> _Directions_
Update the stretch from the start of the items through the line containing "Lori (65, 1403)" by replacing each "target" with "control" and keeping everything else the same.

(Stored dataset items)
/---

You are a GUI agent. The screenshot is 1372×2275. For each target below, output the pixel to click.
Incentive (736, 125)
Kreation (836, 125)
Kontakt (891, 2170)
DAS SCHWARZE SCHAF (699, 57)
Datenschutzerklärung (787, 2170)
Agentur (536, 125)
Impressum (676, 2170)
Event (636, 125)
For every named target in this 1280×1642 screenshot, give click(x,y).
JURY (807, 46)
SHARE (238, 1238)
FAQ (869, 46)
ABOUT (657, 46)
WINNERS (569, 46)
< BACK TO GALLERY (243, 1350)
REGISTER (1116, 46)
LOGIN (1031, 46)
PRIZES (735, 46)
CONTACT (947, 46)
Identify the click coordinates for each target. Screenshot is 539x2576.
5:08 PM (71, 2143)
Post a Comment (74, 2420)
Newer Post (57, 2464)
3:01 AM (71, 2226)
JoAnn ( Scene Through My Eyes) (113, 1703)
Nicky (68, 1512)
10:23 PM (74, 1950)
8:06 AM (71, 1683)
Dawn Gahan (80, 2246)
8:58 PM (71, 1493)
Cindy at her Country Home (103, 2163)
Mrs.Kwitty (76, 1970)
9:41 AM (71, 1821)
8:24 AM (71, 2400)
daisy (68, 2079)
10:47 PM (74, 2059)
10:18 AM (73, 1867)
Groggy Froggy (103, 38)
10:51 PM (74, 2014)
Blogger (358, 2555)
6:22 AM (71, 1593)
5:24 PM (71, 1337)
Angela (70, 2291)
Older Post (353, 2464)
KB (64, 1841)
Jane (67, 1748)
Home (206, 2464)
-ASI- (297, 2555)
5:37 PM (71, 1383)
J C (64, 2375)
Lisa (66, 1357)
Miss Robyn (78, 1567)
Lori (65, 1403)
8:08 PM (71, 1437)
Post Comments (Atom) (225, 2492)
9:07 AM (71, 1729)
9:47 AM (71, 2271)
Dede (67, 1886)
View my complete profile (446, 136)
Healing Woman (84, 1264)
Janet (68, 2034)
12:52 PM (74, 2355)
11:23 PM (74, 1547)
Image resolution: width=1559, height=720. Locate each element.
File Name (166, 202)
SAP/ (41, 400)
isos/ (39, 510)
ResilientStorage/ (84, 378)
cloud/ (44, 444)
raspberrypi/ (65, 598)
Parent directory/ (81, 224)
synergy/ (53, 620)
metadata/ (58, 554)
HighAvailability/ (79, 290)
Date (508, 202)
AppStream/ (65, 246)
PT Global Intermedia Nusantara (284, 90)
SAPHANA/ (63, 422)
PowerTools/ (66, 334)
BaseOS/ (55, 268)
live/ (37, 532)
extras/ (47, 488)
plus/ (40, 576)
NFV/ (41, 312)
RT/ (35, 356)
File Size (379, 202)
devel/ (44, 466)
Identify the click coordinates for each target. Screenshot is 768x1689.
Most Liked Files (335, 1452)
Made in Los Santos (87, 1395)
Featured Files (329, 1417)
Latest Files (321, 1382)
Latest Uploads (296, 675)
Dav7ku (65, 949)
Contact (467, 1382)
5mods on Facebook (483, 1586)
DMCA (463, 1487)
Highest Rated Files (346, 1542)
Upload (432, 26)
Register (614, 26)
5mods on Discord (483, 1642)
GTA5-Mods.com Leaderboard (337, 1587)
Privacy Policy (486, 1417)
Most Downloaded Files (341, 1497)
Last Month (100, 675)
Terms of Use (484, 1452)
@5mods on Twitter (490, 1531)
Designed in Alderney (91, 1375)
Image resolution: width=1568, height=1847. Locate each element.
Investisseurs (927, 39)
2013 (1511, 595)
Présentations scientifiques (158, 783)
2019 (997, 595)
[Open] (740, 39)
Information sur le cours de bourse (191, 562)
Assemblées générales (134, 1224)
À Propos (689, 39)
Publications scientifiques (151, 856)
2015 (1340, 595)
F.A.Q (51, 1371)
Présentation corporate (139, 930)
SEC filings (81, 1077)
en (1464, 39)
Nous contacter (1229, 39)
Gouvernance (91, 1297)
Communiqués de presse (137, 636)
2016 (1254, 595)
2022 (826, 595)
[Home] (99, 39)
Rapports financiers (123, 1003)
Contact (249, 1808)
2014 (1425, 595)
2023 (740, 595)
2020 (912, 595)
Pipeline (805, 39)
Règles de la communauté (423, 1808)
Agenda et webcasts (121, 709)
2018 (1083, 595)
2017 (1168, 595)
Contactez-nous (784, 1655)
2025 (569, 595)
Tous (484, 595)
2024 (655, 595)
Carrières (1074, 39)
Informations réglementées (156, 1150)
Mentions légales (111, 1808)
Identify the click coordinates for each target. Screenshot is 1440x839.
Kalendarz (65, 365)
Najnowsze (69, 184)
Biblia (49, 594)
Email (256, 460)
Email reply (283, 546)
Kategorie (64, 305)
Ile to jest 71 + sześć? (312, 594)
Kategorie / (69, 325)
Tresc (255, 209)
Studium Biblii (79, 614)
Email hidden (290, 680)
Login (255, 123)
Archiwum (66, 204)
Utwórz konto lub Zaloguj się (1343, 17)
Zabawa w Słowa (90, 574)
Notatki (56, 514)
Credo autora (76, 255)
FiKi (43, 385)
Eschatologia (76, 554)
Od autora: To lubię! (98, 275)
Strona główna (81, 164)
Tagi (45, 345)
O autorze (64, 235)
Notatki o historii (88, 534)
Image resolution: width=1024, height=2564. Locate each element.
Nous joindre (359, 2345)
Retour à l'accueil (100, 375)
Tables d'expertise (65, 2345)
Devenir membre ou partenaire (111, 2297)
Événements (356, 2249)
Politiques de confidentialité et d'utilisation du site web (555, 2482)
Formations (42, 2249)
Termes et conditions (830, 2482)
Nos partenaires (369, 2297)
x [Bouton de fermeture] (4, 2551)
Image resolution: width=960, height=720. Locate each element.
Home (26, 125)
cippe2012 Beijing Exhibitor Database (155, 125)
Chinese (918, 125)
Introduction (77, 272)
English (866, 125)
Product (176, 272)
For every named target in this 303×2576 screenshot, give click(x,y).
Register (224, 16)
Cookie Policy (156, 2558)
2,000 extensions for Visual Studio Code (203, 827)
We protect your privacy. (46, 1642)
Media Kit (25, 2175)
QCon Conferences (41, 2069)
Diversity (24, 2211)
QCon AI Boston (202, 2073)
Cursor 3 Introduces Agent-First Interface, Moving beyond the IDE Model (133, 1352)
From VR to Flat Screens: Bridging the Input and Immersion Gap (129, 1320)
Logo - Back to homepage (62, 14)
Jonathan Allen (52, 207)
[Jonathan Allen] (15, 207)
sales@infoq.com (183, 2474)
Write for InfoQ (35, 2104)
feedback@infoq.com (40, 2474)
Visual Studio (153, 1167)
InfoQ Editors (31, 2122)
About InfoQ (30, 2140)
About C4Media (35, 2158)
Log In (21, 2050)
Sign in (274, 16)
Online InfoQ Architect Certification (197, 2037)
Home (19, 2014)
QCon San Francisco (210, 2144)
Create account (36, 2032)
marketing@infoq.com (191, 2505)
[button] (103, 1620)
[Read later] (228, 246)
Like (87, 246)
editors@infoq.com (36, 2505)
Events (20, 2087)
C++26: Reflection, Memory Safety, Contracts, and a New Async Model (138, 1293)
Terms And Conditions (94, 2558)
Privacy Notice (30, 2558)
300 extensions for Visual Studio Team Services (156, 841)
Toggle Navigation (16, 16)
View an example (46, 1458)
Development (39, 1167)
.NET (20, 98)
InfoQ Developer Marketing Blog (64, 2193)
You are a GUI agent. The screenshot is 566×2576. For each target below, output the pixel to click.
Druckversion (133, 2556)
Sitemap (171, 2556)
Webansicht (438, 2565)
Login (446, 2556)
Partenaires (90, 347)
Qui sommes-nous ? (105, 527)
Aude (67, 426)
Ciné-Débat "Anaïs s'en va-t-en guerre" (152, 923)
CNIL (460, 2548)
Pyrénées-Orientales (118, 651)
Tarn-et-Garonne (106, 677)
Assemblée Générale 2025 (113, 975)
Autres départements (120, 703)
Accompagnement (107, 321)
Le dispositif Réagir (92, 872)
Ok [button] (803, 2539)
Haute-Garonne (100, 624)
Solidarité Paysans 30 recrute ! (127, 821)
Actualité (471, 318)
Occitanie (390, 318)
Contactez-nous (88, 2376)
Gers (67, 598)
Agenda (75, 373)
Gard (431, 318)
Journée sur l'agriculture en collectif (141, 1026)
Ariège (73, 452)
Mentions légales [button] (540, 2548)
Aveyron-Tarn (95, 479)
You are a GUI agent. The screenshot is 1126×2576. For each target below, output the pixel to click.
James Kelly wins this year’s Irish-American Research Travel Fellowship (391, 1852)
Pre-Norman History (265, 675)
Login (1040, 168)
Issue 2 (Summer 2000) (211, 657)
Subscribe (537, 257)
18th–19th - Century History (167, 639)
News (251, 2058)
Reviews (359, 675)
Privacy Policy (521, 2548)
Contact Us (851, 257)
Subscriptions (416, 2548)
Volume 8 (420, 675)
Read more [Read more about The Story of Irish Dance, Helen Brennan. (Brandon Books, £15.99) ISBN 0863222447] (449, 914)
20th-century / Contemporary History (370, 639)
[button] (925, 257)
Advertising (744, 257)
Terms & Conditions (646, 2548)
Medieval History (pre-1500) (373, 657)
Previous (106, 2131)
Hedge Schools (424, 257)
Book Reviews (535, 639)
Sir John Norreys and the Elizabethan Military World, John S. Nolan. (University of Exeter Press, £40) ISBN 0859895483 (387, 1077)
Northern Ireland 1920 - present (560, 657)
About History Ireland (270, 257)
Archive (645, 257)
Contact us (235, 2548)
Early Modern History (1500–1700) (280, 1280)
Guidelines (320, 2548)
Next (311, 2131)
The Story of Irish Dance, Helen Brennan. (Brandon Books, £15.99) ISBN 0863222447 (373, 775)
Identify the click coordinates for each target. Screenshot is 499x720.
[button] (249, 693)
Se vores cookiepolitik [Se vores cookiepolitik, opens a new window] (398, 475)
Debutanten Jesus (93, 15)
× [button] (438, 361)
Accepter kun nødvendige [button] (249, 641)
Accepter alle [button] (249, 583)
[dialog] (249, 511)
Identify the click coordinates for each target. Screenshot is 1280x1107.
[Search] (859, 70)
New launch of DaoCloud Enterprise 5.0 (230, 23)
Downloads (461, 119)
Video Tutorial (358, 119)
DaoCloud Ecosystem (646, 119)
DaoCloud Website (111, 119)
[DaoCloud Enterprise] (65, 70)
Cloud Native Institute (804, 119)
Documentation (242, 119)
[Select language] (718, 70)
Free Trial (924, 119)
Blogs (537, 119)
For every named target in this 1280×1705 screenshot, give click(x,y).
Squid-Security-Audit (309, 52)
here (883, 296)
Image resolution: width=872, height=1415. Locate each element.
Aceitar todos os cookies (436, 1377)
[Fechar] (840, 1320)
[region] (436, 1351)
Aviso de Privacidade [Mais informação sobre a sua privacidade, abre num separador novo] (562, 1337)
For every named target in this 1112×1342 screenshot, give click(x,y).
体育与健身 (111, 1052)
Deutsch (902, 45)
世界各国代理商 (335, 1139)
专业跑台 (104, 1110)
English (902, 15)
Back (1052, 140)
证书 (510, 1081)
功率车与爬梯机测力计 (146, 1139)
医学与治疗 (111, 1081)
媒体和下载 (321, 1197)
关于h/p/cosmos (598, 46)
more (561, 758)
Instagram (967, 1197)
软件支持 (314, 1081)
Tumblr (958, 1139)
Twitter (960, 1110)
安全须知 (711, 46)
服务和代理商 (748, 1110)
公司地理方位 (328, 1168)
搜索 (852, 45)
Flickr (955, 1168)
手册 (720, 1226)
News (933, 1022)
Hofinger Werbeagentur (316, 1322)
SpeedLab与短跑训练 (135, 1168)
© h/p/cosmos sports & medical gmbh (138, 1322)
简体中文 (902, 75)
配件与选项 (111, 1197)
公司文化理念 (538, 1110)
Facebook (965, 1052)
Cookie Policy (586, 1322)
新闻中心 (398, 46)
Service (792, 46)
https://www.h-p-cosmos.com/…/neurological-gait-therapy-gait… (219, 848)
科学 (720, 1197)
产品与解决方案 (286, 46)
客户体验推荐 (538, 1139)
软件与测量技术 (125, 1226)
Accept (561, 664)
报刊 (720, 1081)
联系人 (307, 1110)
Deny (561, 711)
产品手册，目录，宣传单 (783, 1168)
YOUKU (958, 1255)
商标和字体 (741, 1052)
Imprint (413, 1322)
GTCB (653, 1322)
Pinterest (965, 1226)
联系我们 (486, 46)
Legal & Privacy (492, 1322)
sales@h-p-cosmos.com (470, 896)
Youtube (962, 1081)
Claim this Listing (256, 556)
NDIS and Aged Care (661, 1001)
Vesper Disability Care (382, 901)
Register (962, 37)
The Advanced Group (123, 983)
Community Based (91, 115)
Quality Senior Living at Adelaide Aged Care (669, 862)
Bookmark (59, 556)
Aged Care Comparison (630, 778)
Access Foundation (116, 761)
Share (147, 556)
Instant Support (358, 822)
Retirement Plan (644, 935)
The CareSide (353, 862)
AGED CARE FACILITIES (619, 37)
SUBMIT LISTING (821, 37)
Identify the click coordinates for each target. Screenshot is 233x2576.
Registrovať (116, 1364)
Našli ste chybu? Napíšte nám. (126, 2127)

\---

> _Solution to this problem_
You are a GUI agent. The screenshot is 1372×2275. For each control below, output the pixel to click.
Incentive (736, 125)
Kreation (836, 125)
Kontakt (891, 2170)
DAS SCHWARZE SCHAF (699, 57)
Datenschutzerklärung (787, 2170)
Agentur (536, 125)
Impressum (676, 2170)
Event (636, 125)
For every named control in this 1280×1642 screenshot, give click(x,y).
JURY (807, 46)
SHARE (238, 1238)
FAQ (869, 46)
ABOUT (657, 46)
WINNERS (569, 46)
< BACK TO GALLERY (243, 1350)
REGISTER (1116, 46)
LOGIN (1031, 46)
PRIZES (735, 46)
CONTACT (947, 46)
Identify the click coordinates for each control. Screenshot is 539x2576.
5:08 PM (71, 2143)
Post a Comment (74, 2420)
Newer Post (57, 2464)
3:01 AM (71, 2226)
JoAnn ( Scene Through My Eyes) (113, 1703)
Nicky (68, 1512)
10:23 PM (74, 1950)
8:06 AM (71, 1683)
Dawn Gahan (80, 2246)
8:58 PM (71, 1493)
Cindy at her Country Home (103, 2163)
Mrs.Kwitty (76, 1970)
9:41 AM (71, 1821)
8:24 AM (71, 2400)
daisy (68, 2079)
10:47 PM (74, 2059)
10:18 AM (73, 1867)
Groggy Froggy (103, 38)
10:51 PM (74, 2014)
Blogger (358, 2555)
6:22 AM (71, 1593)
5:24 PM (71, 1337)
Angela (70, 2291)
Older Post (353, 2464)
KB (64, 1841)
Jane (67, 1748)
Home (206, 2464)
-ASI- (297, 2555)
5:37 PM (71, 1383)
J C (64, 2375)
Lisa (66, 1357)
Miss Robyn (78, 1567)
Lori (65, 1403)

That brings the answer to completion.